__Instruction__:
Rewrite the listing below with "Image resolution" changed to "Image size" wherever it occurs, keeping everything else the same, and omit the pictures.

__Working data__:
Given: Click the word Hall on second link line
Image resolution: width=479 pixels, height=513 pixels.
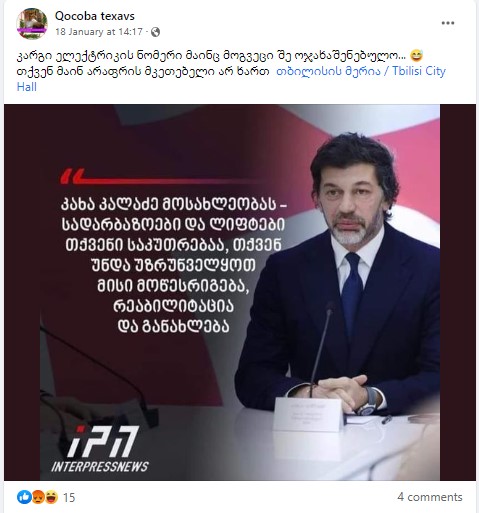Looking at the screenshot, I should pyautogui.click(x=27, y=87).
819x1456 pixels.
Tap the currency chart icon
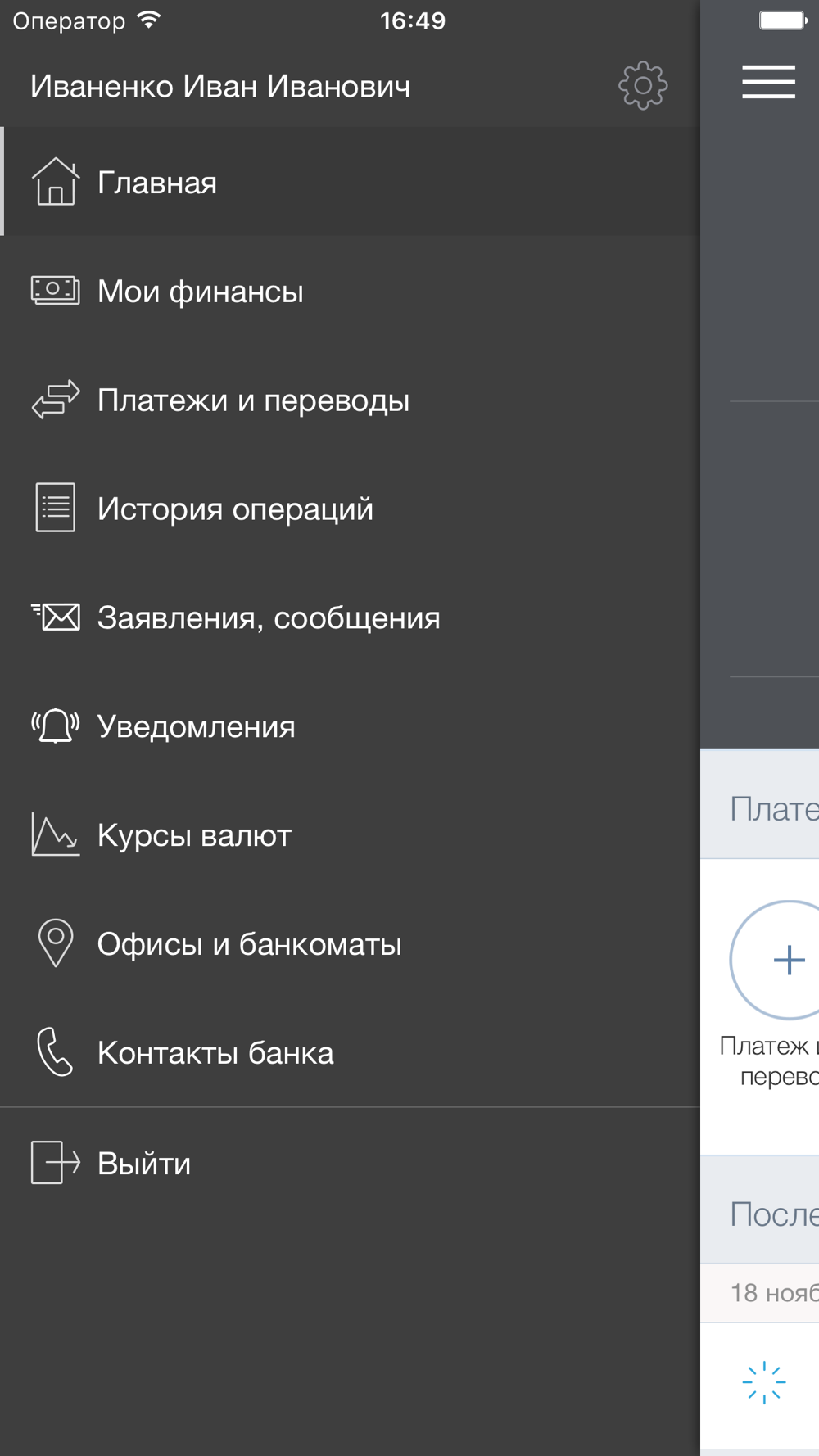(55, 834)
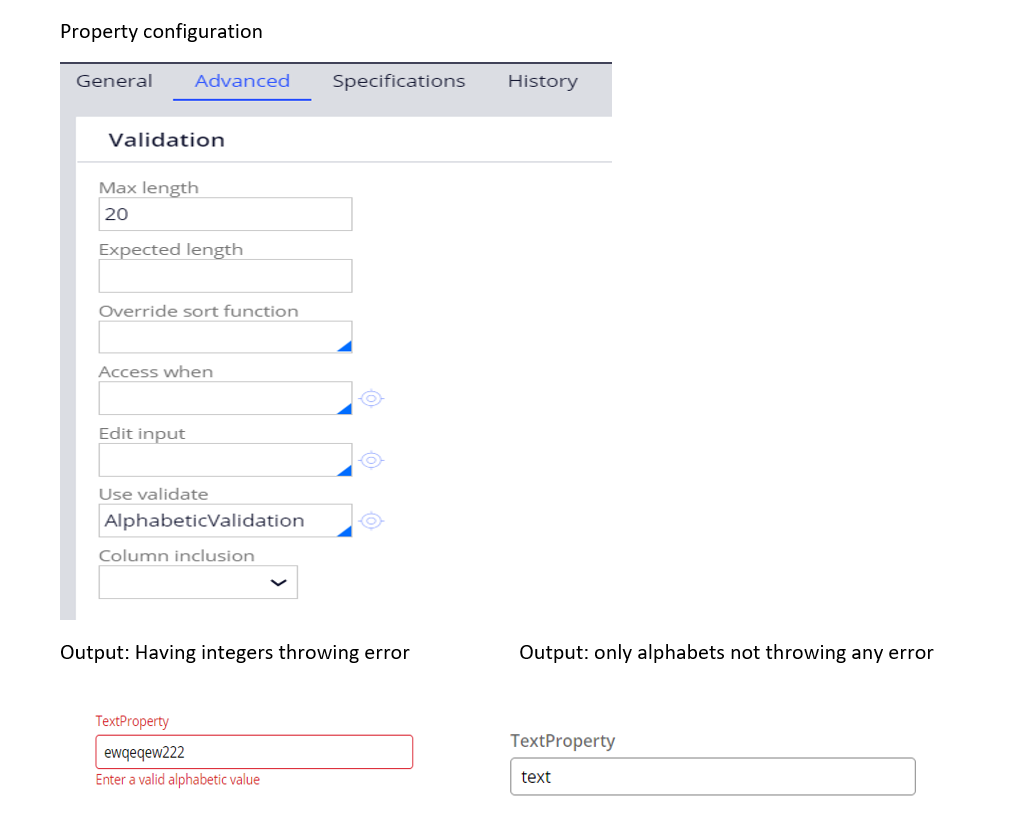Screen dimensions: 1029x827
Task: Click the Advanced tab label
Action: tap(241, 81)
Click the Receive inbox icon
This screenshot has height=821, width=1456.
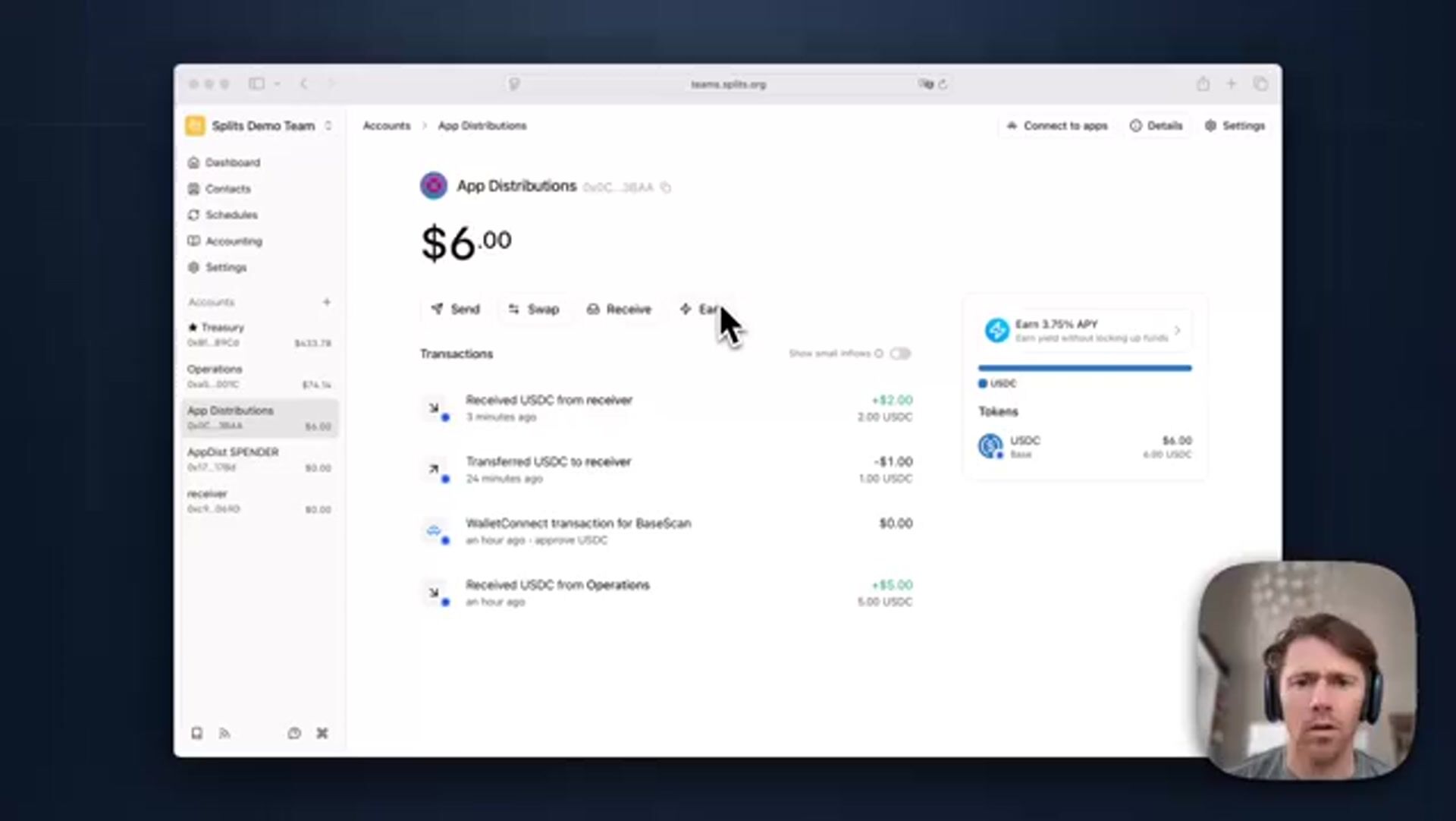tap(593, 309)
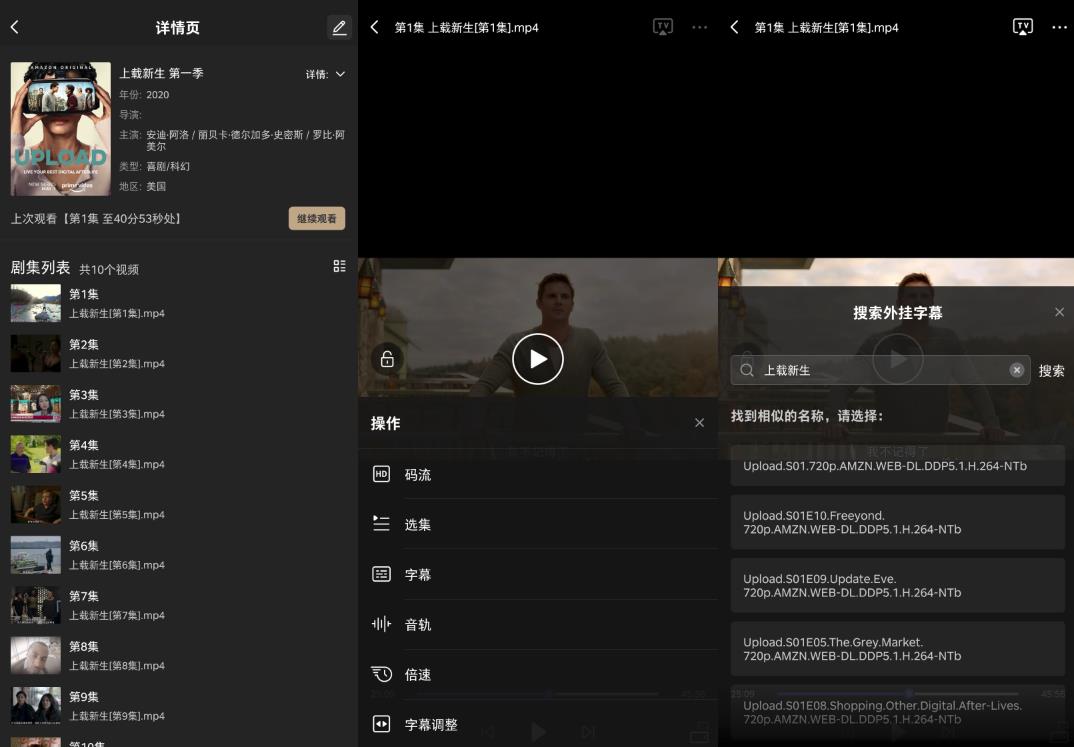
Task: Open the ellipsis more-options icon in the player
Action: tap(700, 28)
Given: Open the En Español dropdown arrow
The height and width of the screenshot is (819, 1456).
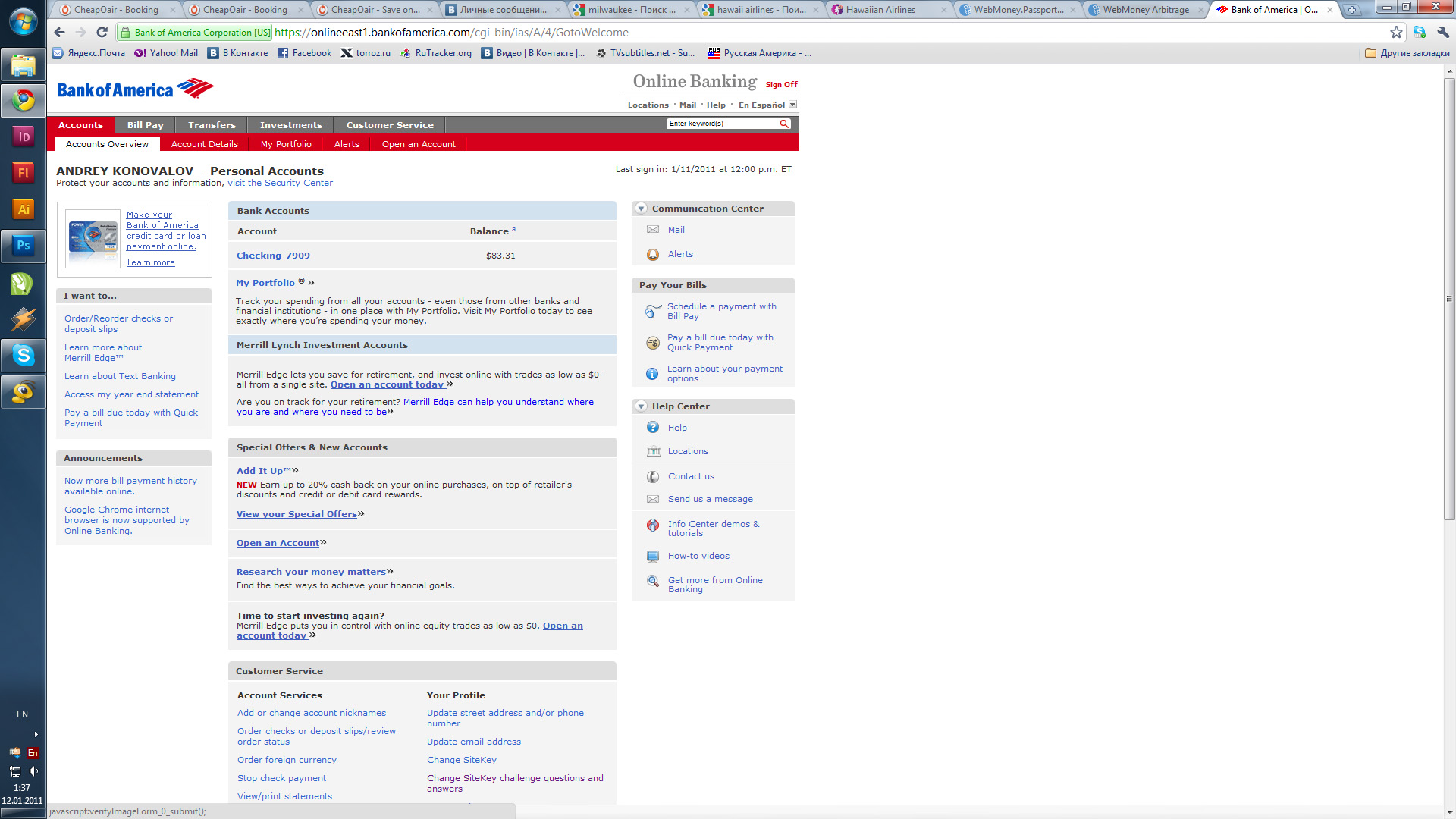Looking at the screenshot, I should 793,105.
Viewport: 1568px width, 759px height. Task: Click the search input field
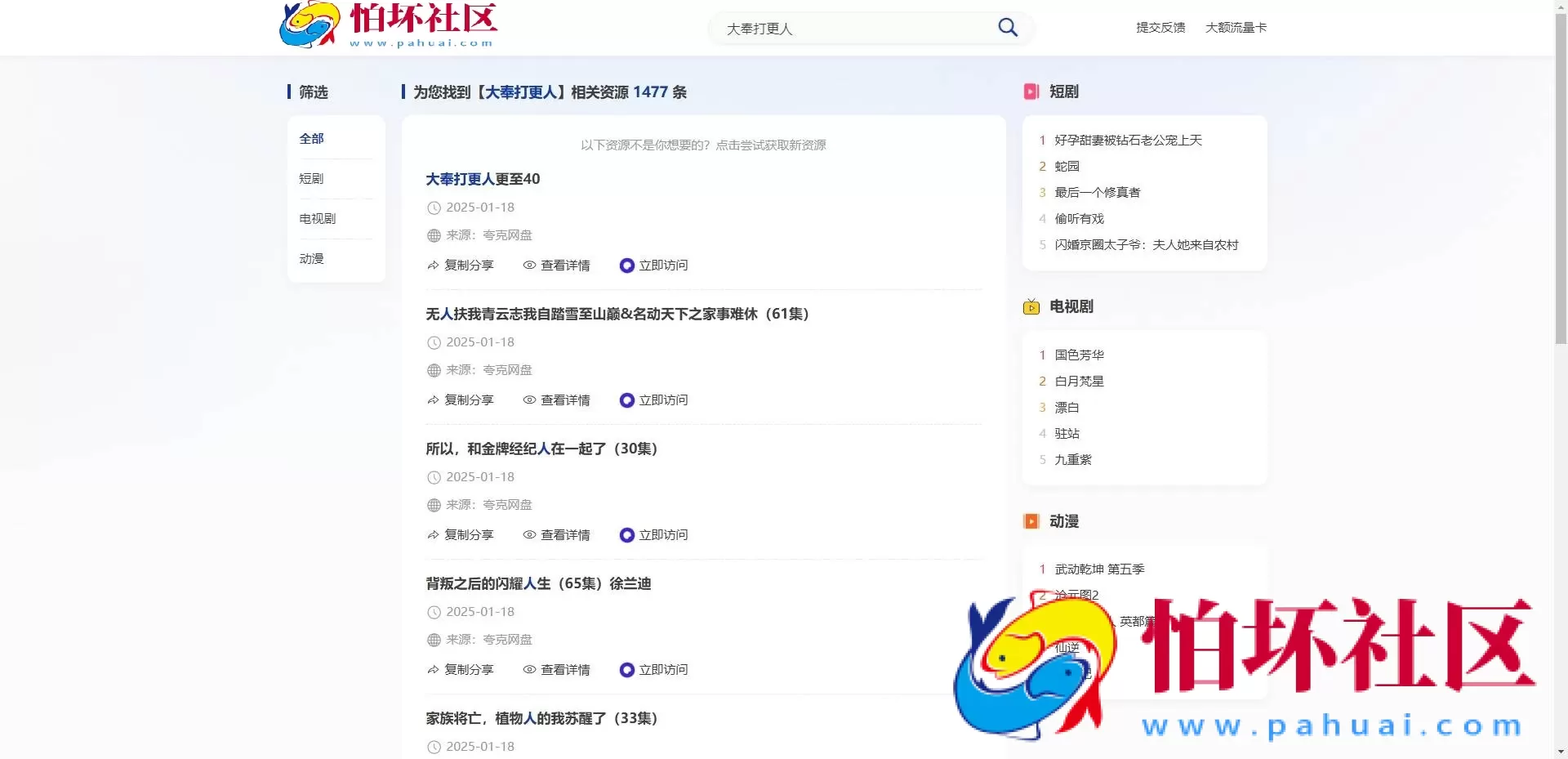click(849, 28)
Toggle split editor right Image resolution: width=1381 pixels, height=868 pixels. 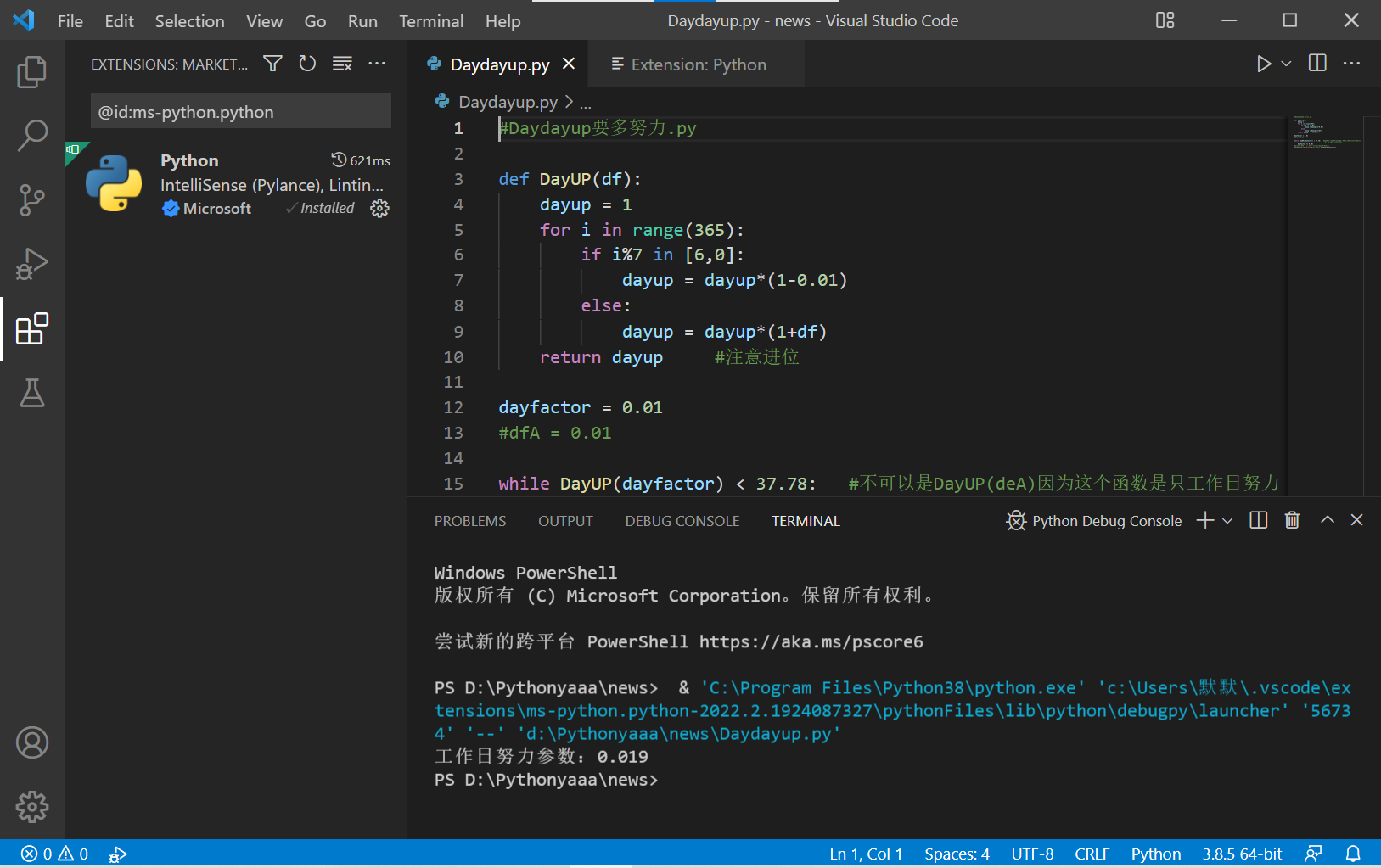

__Result for this exercise__:
Given: Click the word Hall on second link line
Image size: width=479 pixels, height=513 pixels.
Looking at the screenshot, I should pyautogui.click(x=27, y=87).
819x1456 pixels.
Tap the currency chart icon
(55, 834)
Screen dimensions: 1029x827
Task: Click the Advanced tab label
Action: tap(241, 81)
Click the Receive inbox icon
This screenshot has height=821, width=1456.
tap(593, 309)
Task: Open the ellipsis more-options icon in the player
Action: tap(700, 28)
Given: Open the En Español dropdown arrow
The height and width of the screenshot is (819, 1456).
Looking at the screenshot, I should 793,105.
Viewport: 1568px width, 759px height. Task: Click the search input field
click(849, 28)
Toggle split editor right Image size: width=1381 pixels, height=868 pixels. 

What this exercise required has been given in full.